Last Thursday night, I broke my Lenten promise of not using technology after 10p on work nights, but I did so with good reason. CNN, in partnership with Cartoon Network, was broadcasting “The Bully Effect.” This program follows the students featured in the documentary “Bully” for an entire year and gives and update on what’s happened since filming of the movie ended. It also showed notes from film creator Lee Hirsch, who was a victim of bullying himself.
In my review of the film, I talk about how it affected me. I saw it with the JA and a group of students and can confidently say that not one of us left the theater without being touched by the film’s content. For me, it was a bit more personal. My brother has Asperger’s syndrome and one of the film’s subjects, Alex Libby, reminded me so much of Jeff that it hurt.

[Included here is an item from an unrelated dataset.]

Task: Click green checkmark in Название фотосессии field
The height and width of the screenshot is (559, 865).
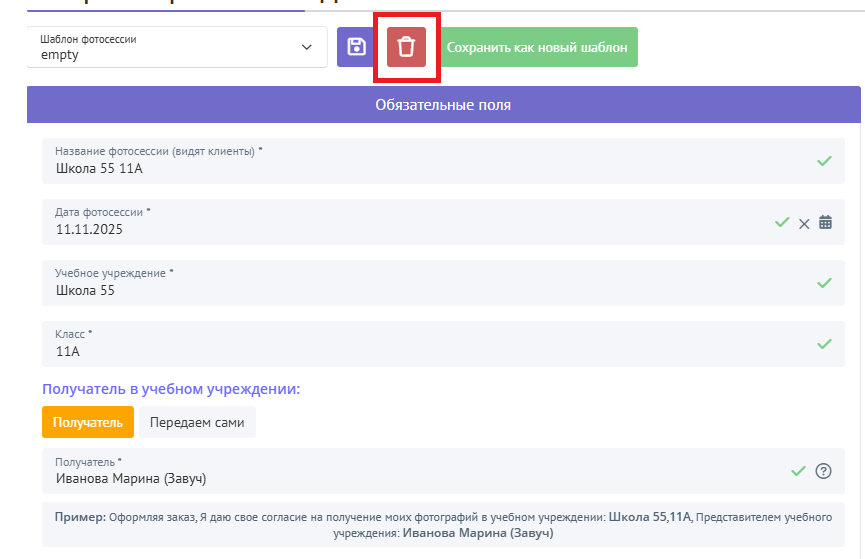Action: pyautogui.click(x=824, y=161)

I am happy to report that since filming ended, Alex has flourished. He’s developed into a well-rounded, well-adjusted young man. However, his family had to move in order to give him that opportunity. That shouldn’t have to be the case. There should be more options for victims rather than moving locations, dropping out of school, or committing suicide. IT’S UNACCEPTABLE. I’m so happy that he and the others featured are doing well, but what about the millions of others out there?
I spoke with one of the counselors at my school who also watched the program. His biggest hang up was the administrator that was a Vice Principal during filming, but who was promoted after filming ended. This woman denied any bullying on the school bus AFTER being shown footage showing otherwise. While I know that not every piece of footage is shown, what she did see should have caused immediate action – whether that’s additional bus monitors or some other solution.
As with the original film, I was filled with emotion throughout “The Bully Effect.” Anger, frustration, love, relaxation. Working in a school while also knowing how bullying has affected my family made this a specially poignant piece. I highly recommend it to those who work in the education field.
I am going to conclude by reiterating the fact that I attended public school for one year during my K-12 years and currently work in a Catholic school. Therefore, I am not qualified to speak about changes that need to be made to the public school system or its administrators. (Heck, I’m not even qualified to talk about changes that should be made in Catholic schools.) However, as a human being, seeing how these children were treated raised some serious questions and concerns about our education system as a whole.